I’m still plugging along in Sara Japhet’s The Ideology of the Book of Chronicles and Its Place in Biblical Thought. I want to interact with something she says on page 52:
We may conclude from this survey that the references in Chronicles to the question of monotheism are infrequent and indirect. Declarations that the LORD alone is God are rare and do not appear in the book’s key speeches. Apart from a few vestiges of the popular view, passages in which the gods of the nations are accorded a real existence, Chronicles asserts that YHWH is the only God, ruler and governor of the world. However, we find no new formulations or emphasis of this conviction in the recounting of events, nor does monotheism inspire any reworking or recasting of the source material. We must therefore assume that, for the writer or his generation, the subject was of little interest; an equilibrium in Israelite religious conviction—including the matter of other religions—had already been established.
According to Japhet, the Chronicler doesn’t really care about the issue of monotheism—of Israel’s God being the one true God, while the gods of the other nations do not exist.

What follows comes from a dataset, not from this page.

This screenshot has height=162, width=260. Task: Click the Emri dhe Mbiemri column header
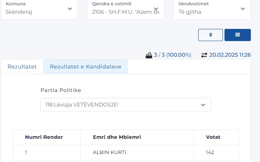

The Chronicler asserts monotheism in a few places, but he also preserves passages affirming that the LORD is above the other gods, which acknowledges their existence. Why didn’t the Chronicler try to iron this stuff out? Japhet’s answer is that he didn’t care a great deal about the issue.
And, on a related issue, she also maintains that the Chronicler was not a missionary: he didn’t care whether or not the other nations accepted the Israelite God. As Japhet states on page 53: …the phrase in Hezekiah’s prayer—”that all the kingdoms of the earth may know that thou, O LORD, art God alone (2 Kings 19:19)—and many others of its kind found in the rest of the Bible are missing in Chronicles. (Japhet mentions II Chronicles 6:33 as an exception, but it draws from I Kings 8:43).
I’ll take Japhet’s word on this for the time being. In the Persian period, there were exclusivist voices. In Ezra-Nehemiah, the returning exiles do not accept Samaritan assistance in rebuilding the temple (although they receive donations from other nations). They also try to clamp down on intermarriage and exlude certain foreigners from their midst. They are becoming more insular, perhaps because they think that will keep them pure and prevent another exile. And is there a chance that they didn’t want to come across as people who looked down on other nations, who believed that everyone on the face of the earth should believe as they do? They were in their land at the favor of the Persians, who were religiously tolerant, believing that the gods of the nations were legitimate. Perhaps the returning exiles didn’t want to appear square against such a pluralistic background. Sure, they as Jews would worship the LORD alone, but they weren’t about to insist that others do so!
But there were more inclusivist voices in the Persian period, such as Second-Third Isaiah, who looked forward to the time when all the nations would worship YHWH. Was the Chronicler in the more exclusivist school, which, ironically, may have been more compatible with the pluralistic attitudes of the period?